_Provided entries_
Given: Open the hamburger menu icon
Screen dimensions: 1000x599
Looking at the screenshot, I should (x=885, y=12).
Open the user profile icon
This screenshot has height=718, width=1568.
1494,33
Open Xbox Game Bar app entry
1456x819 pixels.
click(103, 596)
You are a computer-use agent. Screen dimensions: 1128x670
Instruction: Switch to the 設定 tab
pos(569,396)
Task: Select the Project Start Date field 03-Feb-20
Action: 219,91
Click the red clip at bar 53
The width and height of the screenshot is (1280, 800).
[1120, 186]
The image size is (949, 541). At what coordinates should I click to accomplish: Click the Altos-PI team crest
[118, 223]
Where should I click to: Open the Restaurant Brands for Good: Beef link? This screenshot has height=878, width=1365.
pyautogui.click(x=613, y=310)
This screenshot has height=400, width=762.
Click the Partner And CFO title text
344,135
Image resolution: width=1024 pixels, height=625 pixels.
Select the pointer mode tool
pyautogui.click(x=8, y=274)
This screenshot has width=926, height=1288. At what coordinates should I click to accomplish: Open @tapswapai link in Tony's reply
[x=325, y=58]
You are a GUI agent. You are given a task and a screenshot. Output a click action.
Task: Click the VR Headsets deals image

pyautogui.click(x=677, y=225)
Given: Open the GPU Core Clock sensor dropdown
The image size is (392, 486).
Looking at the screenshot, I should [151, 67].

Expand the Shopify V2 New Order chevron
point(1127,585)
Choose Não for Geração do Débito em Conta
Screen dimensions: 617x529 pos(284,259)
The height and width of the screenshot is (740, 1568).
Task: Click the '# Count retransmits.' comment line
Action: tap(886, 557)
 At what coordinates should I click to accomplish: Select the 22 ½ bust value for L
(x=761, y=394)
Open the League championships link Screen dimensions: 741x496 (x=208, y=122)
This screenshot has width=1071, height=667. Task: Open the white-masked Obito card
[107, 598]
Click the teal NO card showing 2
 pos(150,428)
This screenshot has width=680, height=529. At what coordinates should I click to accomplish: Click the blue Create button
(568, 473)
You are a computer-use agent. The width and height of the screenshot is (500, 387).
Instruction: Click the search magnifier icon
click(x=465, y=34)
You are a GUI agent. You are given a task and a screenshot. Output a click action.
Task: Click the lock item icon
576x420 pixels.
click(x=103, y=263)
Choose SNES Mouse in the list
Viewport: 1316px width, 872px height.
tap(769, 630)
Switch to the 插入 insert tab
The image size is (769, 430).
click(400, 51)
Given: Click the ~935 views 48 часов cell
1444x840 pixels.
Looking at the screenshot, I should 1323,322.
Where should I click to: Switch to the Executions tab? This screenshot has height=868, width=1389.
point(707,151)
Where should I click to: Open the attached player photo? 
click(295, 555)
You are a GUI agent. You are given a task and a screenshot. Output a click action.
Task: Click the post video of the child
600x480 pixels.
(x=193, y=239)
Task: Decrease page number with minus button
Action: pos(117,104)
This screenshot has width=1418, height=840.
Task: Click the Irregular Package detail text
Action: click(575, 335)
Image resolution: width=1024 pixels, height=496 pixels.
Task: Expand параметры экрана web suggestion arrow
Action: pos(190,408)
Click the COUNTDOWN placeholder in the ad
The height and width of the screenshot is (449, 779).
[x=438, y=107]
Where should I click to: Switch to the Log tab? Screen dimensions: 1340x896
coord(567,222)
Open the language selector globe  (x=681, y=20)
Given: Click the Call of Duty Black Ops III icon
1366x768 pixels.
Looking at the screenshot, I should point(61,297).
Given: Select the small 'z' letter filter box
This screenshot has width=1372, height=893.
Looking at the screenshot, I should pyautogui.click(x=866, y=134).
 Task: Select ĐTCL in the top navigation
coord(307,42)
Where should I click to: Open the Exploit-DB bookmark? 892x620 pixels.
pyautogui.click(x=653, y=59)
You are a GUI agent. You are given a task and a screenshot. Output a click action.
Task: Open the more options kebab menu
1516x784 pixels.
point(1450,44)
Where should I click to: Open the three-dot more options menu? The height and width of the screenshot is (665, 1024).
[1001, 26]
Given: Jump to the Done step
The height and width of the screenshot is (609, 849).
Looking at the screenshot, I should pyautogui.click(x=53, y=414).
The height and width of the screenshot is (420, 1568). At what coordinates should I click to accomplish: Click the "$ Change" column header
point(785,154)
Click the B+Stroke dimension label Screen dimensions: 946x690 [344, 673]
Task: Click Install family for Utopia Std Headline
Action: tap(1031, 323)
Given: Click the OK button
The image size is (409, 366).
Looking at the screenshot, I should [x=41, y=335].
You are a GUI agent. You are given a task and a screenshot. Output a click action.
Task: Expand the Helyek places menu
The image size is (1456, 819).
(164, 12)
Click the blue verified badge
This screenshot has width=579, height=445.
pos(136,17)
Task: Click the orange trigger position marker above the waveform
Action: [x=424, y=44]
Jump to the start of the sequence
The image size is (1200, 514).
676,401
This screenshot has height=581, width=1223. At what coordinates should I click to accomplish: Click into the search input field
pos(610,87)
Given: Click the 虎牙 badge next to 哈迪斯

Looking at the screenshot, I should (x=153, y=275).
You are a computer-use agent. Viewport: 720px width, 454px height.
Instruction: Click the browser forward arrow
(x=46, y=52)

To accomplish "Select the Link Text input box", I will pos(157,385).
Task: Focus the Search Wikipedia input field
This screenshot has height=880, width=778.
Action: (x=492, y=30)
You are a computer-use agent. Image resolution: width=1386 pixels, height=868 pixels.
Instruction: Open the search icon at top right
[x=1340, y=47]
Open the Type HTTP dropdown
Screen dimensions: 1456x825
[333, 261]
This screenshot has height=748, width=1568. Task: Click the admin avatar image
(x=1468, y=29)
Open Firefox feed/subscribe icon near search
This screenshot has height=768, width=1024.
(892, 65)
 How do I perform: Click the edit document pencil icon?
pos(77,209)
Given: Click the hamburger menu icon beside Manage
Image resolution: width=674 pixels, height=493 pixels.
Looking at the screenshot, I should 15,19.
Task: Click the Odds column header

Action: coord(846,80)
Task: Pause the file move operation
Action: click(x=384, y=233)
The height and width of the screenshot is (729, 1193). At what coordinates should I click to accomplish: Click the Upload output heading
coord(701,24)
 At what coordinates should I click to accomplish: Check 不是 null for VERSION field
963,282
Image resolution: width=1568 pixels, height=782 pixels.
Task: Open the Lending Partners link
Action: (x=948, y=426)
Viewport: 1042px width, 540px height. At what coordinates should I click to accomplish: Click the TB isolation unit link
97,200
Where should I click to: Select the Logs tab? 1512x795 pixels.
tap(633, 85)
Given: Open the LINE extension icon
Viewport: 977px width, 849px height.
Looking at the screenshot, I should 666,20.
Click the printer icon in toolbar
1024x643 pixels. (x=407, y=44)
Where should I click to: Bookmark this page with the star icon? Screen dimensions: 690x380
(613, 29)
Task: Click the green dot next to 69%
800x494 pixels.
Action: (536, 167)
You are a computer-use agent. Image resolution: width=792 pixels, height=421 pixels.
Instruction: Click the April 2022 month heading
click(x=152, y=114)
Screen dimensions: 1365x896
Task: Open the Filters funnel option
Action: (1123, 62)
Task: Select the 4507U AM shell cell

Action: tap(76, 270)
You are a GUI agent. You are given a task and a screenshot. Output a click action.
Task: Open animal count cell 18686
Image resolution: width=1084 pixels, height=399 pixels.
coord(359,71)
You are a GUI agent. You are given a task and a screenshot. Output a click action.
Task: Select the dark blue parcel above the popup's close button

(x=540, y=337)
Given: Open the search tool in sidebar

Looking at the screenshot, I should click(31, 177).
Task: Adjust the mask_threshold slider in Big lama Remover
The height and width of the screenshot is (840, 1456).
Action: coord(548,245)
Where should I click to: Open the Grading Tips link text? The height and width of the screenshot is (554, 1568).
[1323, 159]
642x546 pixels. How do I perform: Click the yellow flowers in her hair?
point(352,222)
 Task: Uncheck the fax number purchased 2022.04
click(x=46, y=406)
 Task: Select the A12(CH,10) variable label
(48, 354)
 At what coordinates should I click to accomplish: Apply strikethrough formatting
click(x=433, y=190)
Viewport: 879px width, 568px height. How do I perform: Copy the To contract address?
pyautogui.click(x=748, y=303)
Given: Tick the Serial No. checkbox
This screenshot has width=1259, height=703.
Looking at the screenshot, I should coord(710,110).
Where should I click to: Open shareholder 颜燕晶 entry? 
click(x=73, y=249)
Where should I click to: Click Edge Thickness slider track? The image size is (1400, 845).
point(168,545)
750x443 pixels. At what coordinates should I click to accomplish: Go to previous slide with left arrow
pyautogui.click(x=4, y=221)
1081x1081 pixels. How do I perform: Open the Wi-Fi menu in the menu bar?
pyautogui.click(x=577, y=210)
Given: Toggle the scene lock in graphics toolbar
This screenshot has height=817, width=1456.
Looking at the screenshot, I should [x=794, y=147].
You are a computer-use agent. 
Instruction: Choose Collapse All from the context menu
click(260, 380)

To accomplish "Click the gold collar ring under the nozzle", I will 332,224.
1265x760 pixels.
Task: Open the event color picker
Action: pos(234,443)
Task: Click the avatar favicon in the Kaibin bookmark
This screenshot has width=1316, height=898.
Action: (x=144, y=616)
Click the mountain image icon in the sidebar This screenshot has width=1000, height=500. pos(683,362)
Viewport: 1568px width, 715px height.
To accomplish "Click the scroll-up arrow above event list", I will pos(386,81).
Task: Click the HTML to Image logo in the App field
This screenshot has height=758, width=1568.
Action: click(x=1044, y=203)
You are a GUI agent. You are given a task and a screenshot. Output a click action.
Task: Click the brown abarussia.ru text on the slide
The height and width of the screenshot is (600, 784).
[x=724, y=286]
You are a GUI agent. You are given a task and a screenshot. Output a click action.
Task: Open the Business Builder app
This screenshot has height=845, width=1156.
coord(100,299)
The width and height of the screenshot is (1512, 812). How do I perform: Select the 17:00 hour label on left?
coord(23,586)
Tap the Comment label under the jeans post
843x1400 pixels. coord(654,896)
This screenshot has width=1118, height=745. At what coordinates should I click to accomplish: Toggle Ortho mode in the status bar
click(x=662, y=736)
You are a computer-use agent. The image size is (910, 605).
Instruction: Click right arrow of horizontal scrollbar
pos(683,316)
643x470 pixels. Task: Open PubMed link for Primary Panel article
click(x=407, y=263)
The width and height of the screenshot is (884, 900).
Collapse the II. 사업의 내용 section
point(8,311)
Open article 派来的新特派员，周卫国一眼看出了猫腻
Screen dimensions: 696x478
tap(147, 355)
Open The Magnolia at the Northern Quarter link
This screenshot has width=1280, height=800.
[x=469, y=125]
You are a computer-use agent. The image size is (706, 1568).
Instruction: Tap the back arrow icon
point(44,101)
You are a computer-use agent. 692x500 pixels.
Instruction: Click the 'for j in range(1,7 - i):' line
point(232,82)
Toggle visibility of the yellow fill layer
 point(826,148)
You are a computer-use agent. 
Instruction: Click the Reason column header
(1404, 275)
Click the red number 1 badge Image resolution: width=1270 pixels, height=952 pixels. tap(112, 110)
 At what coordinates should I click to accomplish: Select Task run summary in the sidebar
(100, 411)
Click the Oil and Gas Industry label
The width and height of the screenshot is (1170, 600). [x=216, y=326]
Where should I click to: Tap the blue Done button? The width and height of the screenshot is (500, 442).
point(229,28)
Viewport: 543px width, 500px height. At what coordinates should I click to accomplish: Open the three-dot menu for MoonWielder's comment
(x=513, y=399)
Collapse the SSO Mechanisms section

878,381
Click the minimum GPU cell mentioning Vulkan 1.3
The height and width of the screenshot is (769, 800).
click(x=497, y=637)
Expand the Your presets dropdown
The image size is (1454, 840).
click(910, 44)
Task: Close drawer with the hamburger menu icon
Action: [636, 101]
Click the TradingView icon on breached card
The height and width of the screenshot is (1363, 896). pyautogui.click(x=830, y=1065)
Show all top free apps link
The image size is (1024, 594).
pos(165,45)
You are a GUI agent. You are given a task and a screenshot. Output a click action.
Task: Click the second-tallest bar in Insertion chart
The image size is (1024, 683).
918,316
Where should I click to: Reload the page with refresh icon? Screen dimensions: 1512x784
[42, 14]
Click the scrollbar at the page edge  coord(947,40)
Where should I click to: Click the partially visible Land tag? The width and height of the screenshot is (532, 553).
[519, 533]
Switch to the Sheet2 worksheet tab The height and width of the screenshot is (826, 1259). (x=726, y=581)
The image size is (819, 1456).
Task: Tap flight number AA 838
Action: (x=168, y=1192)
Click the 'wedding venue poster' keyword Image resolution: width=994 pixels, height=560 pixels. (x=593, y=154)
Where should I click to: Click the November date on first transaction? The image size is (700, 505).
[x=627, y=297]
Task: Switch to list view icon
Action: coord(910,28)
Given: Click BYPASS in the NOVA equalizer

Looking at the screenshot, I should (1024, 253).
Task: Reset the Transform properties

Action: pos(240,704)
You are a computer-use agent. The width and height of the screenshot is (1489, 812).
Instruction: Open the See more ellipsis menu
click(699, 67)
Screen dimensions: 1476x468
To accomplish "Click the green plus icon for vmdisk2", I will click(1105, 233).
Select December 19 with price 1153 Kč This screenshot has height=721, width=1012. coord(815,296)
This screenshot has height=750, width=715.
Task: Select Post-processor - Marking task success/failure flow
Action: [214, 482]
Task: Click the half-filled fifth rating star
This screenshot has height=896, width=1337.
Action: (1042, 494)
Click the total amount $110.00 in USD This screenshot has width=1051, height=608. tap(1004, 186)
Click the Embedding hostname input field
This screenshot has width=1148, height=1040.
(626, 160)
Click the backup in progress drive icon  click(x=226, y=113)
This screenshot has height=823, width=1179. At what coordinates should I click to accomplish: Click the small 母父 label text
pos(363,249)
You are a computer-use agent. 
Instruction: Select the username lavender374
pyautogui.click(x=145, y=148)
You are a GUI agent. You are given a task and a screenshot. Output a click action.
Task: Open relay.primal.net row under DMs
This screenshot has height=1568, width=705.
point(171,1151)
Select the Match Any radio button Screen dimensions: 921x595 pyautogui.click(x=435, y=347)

_Task brief_
Format the lines of the material from the line containing "750x443 pixels. At" through the line containing "coord(100,299)", inclusive, as a Markdown table with the columns Row and Line text. Number each line in order and omit blank lines.

_Reply to the task_
| Row | Line text |
|---|---|
| 1 | 750x443 pixels. At what coordinates should I click to accomplish: Go to previous slide with left arrow |
| 2 | pyautogui.click(x=4, y=221) |
| 3 | 1081x1081 pixels. How do I perform: Open the Wi-Fi menu in the menu bar? |
| 4 | pyautogui.click(x=577, y=210) |
| 5 | Given: Toggle the scene lock in graphics toolbar |
| 6 | This screenshot has height=817, width=1456. |
| 7 | Looking at the screenshot, I should [x=794, y=147]. |
| 8 | You are a computer-use agent.  |
| 9 | Instruction: Choose Collapse All from the context menu |
| 10 | click(260, 380) |
| 11 | To accomplish "Click the gold collar ring under the nozzle", I will 332,224. |
| 12 | 1265x760 pixels. |
| 13 | Task: Open the event color picker |
| 14 | Action: pos(234,443) |
| 15 | Task: Click the avatar favicon in the Kaibin bookmark |
| 16 | This screenshot has width=1316, height=898. |
| 17 | Action: (x=144, y=616) |
| 18 | Click the mountain image icon in the sidebar This screenshot has width=1000, height=500. pos(683,362) |
| 19 | Viewport: 1568px width, 715px height. |
| 20 | To accomplish "Click the scroll-up arrow above event list", I will pos(386,81). |
| 21 | Task: Click the HTML to Image logo in the App field |
| 22 | This screenshot has height=758, width=1568. |
| 23 | Action: click(x=1044, y=203) |
| 24 | You are a GUI agent. You are given a task and a screenshot. Output a click action. |
| 25 | Task: Click the brown abarussia.ru text on the slide |
| 26 | The height and width of the screenshot is (600, 784). |
| 27 | [x=724, y=286] |
| 28 | You are a GUI agent. You are given a task and a screenshot. Output a click action. |
| 29 | Task: Open the Business Builder app |
| 30 | This screenshot has height=845, width=1156. |
| 31 | coord(100,299) |